In 2013, the Iran Heritage Foundation, working together with the British Museum and the Smithsonian institution, undertook an American tour of one of the most famous artifacts of ancient Iran: the Cyrus Cylinder. The Cyrus Cylinder is a 2600-year-old cuneiform document, written in the Babylonian variant of the Akkadian script in 539 BCE, which was excavated at the site of ancient Babylon in 1879 by the Assyrian-British archaeologist Hormuzd Rassam. The object has been in the possession of the British Museum since 1880.

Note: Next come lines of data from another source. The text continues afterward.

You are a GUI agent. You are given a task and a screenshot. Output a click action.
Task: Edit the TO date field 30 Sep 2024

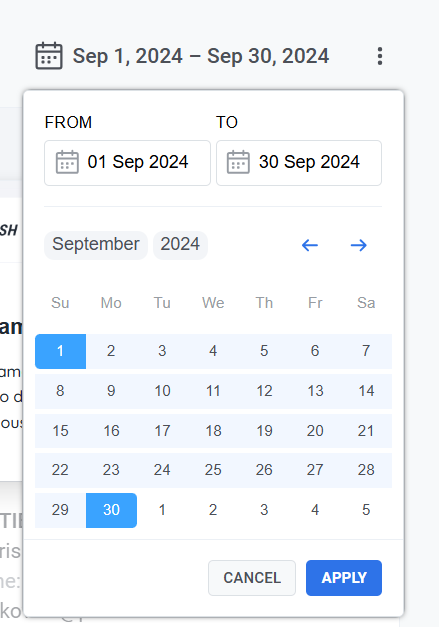tap(299, 163)
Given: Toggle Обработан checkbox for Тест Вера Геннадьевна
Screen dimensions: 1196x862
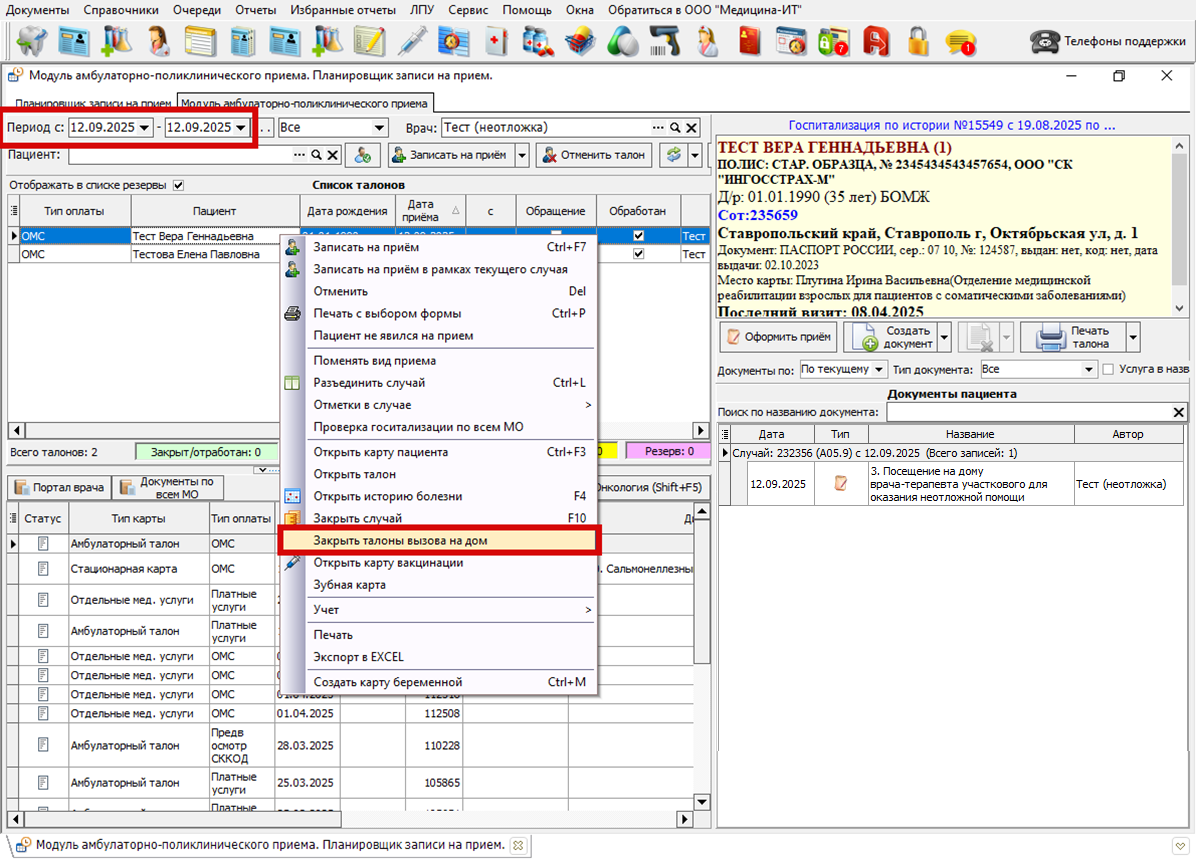Looking at the screenshot, I should pyautogui.click(x=639, y=236).
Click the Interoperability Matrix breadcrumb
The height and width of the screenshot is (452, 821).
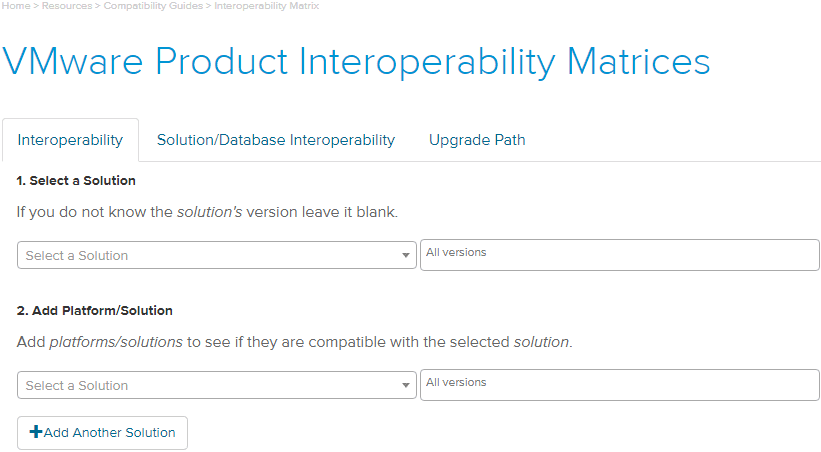[266, 6]
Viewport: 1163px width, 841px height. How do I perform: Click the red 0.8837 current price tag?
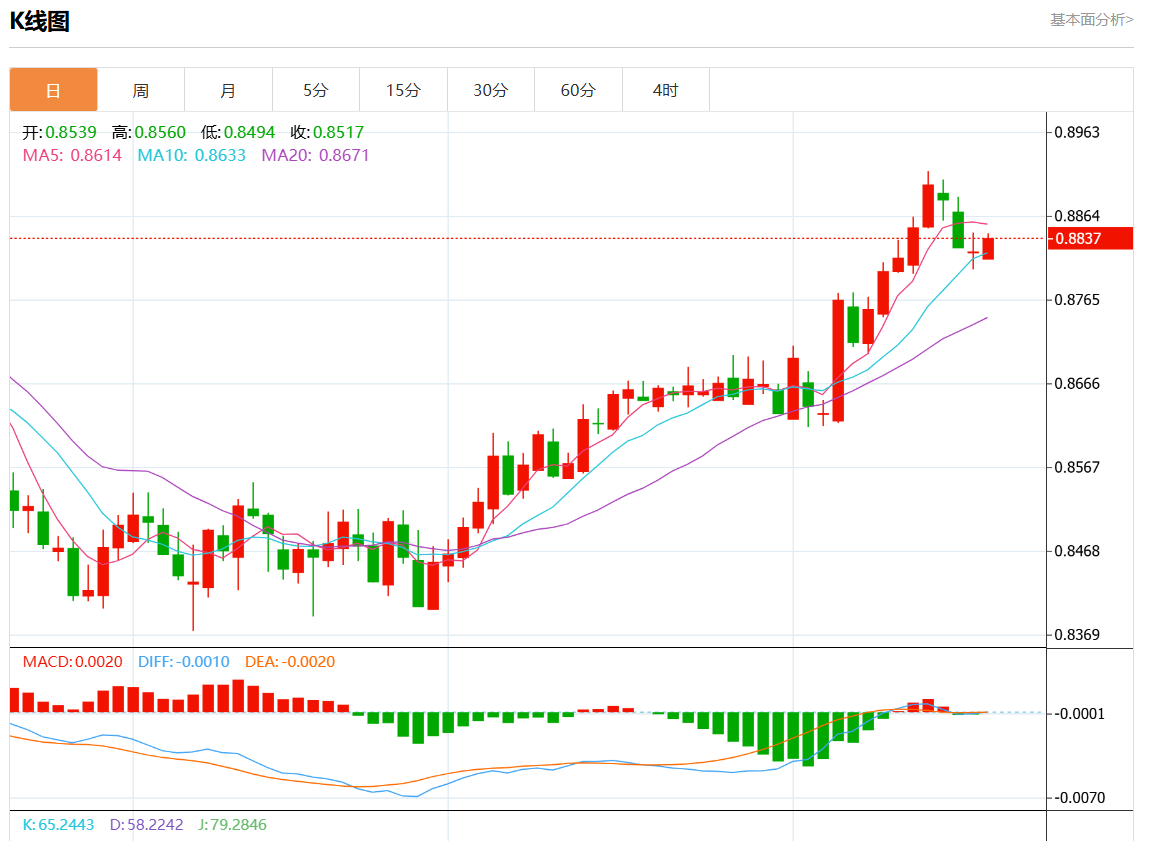1091,238
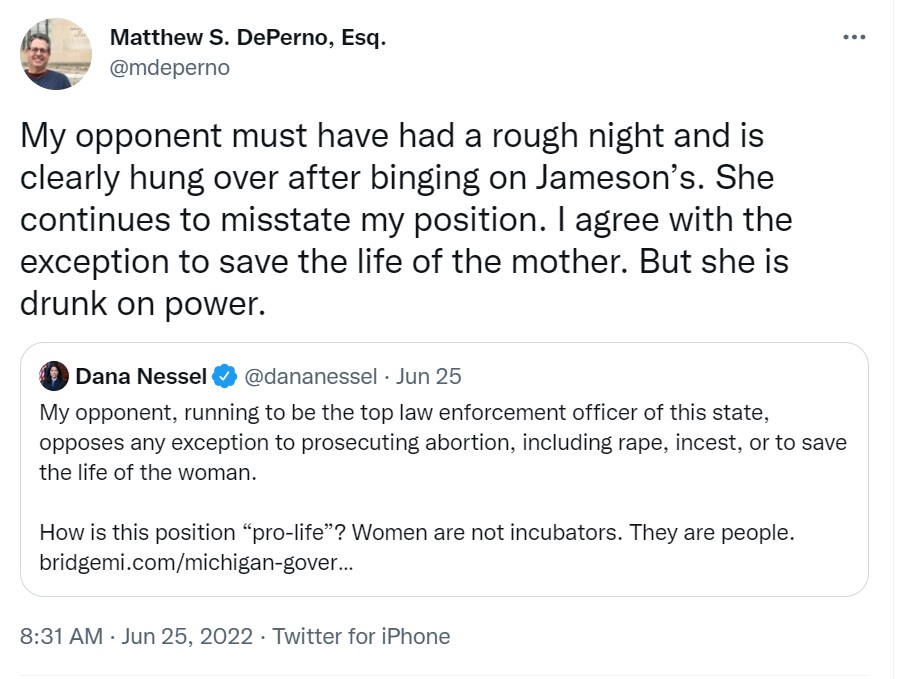Click the quoted tweet's Jun 25 date
Viewport: 906px width, 679px height.
tap(429, 377)
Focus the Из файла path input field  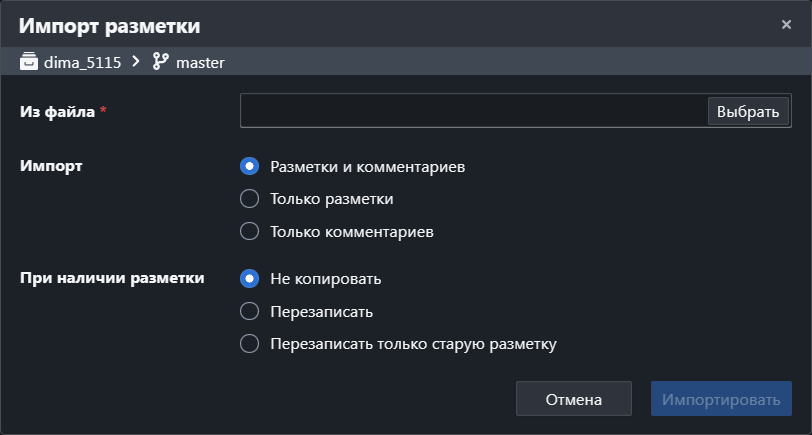pyautogui.click(x=474, y=111)
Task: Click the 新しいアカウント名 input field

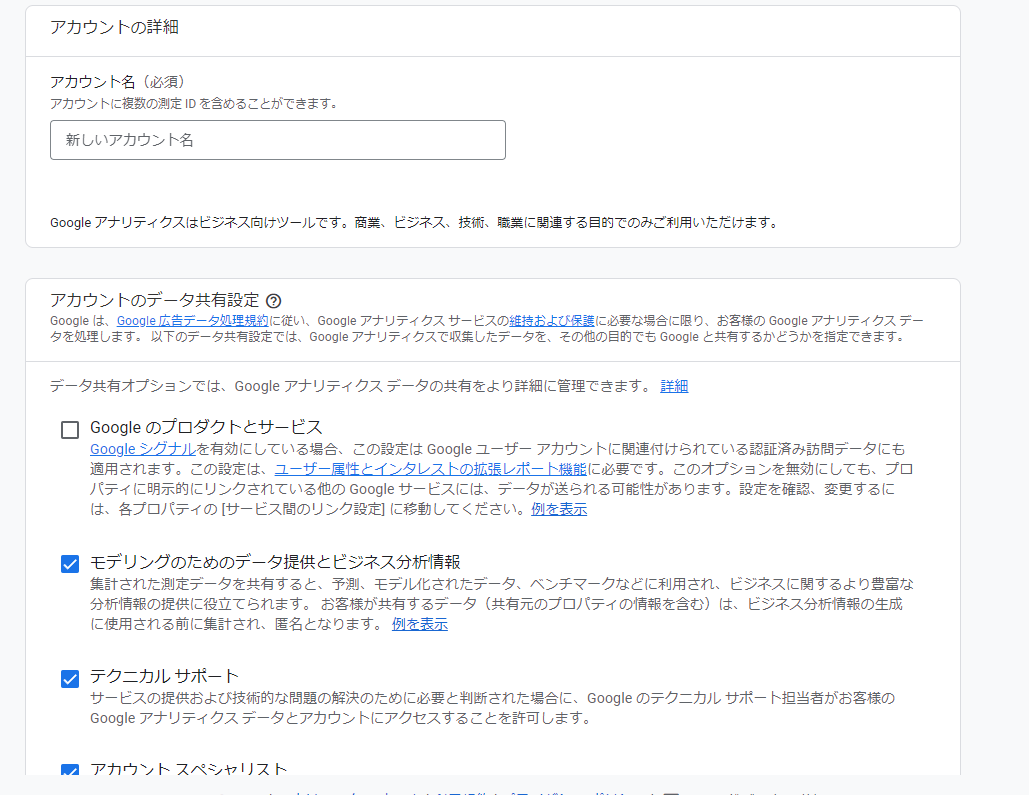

Following Mohammad Reza Pahlavi’s formulation, the Cyrus Cylinder is often referred to as the “first declaration of human rights,” a precursor to the modern Universal Declaration of Human Rights. Since 1971, a replica has been displayed at the UN headquarters in New York as a symbol of human liberty. This is in no small part because the text of the Cylinder is understood to have encouraged “freedom of worship” within the Persian Empire and allowed the return of peoples, such as the Israelites, deported from their homelands by the Assyrians. It has thus been taken up and promoted as a symbol of “multi-culturalism, tolerance, diversity, and human rights.”

The IHF exhibition, which traveled to five cities—Washington DC, Houston, New York, San Francisco, and Los Angeles—was marketed to American audiences on the basis that Cyrus’ principles of tolerance influenced the American founding fathers, particularly Thomas Jefferson, who owned not one but two copies of Xenophon’s Cyropaedia. The reception of the tour at the time is instructive. On the one hand, politicians speaking out of both sides of their mouths hailed the artifact and its message as a way to counter the media narrative of Iran’s nuclear program and regional ambitions. On the other, commentators such as noted religious scholar Karen Armstrong highlighted the power that cultural diplomacy can have where political diplomacy has failed.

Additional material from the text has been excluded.